Law lord attacks 'oppressive' inquiry into Masons
Britain's most senior Masonic judge has launched a bitter attack on the Government's investigation into Freemasonry in the judiciary and the police force.
Lord Millett, a sitting law lord, accused a parliamentary inquiry as having "absolutely no basis". He also described Chris Mullin MP, who chaired the1998 Commons Select Committee on Home Affairs, which investigated the Freemasons, as a publicity-seeker who behaved "oppressively".
Lord Millett has told the magazine Freemasonry Today: "He [Mr Mullin] was wielding some power as chairman of a Commons committee just as a judge does, and no judge would dream of behaving the way he did."
The law lord took particular exception to the way Mr Mullin, Labour MP for Sunderland South, questioned Commander Michael Higham, grand secretary of the United Grand Lodge, who represented the Freemasons in the inquiry.
"I think he treated Higham unfairly. He [Mr Higham] was a secretary and so on, and did not have the power to deal there and then with Mullin's requests. I saw some of that interview on television and I thought he [Mullin] behaved oppressively."
Since the Mullin inquiry the Lord Chancellor, Lord Irvine of Lairg, has asked judges to disclose their Masonic membership. Lord Millett says that this has encouraged litigants to demand to know whether a judge sitting on their case is a Mason. "In a way, the Government has given litigants ammunition," he said.

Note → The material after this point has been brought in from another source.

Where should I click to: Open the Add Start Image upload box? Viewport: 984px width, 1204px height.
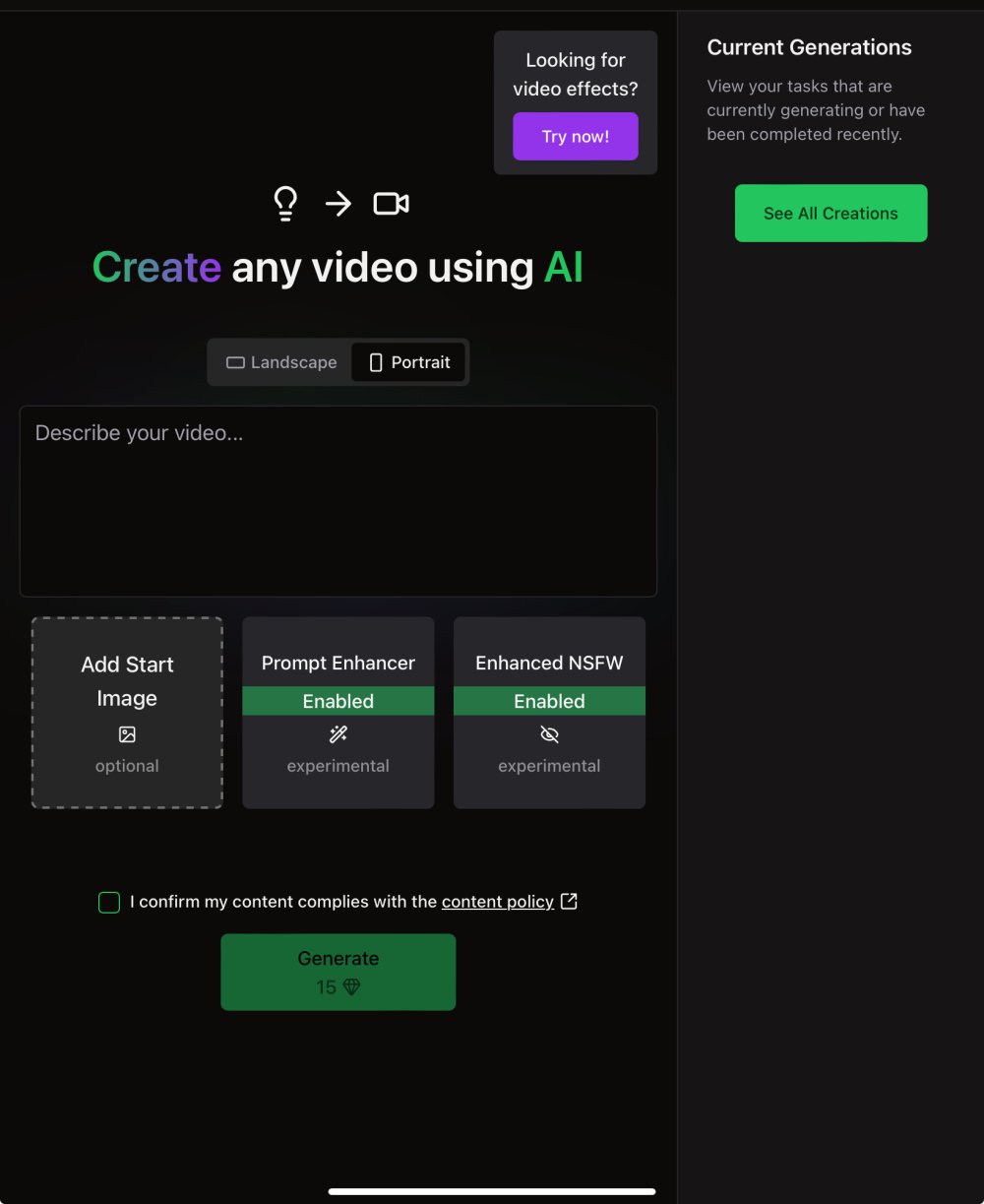(127, 712)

Lord Millett said that not enough barristers were now joining the Freemasons because "it could do their career prospects harm". He said: "They don't trust the assurances that are given and they say well, even if the assurances are right, why take the risk."
Lord Millett also said that he thought every judge who was a Mason had now revealed this to the Lord Chancellor. The 20 per cent of judges who had not replied to Lord Irvine's questionnaire had not done so because they resented being ask such a question, not because they were Masons, he said.
A decision of the law lord is being taken to the European Court of Human Rights in a case that will challenge the number of Masons sitting as judges. In the European case a litigant is attempting to "upset a will". Lord Millett refused the litigant's appeal against the decision of a deputy high court judge, who was also a Freemason. The deceased and the solicitor of the litigant's opponent are also Masons.
Lord Millett told Freemasonry Today: "I knew the deputy high court judge was a Freemason because we are in the same lodge but the idea that I would dismiss an appeal [against his ruling] because he was a fellow member of my lodge is ridiculous."
The Lord Chancellor's Department confirmed yesterday that it would be defending the case at the European Court in Strasbourg and that it concerned "judicial Freemasonry."
Lord Millett, 66, has spoken out before against the Government's attempts to set up a register of Freemasons in the criminal justice system. He has described it as an invasion of privacy.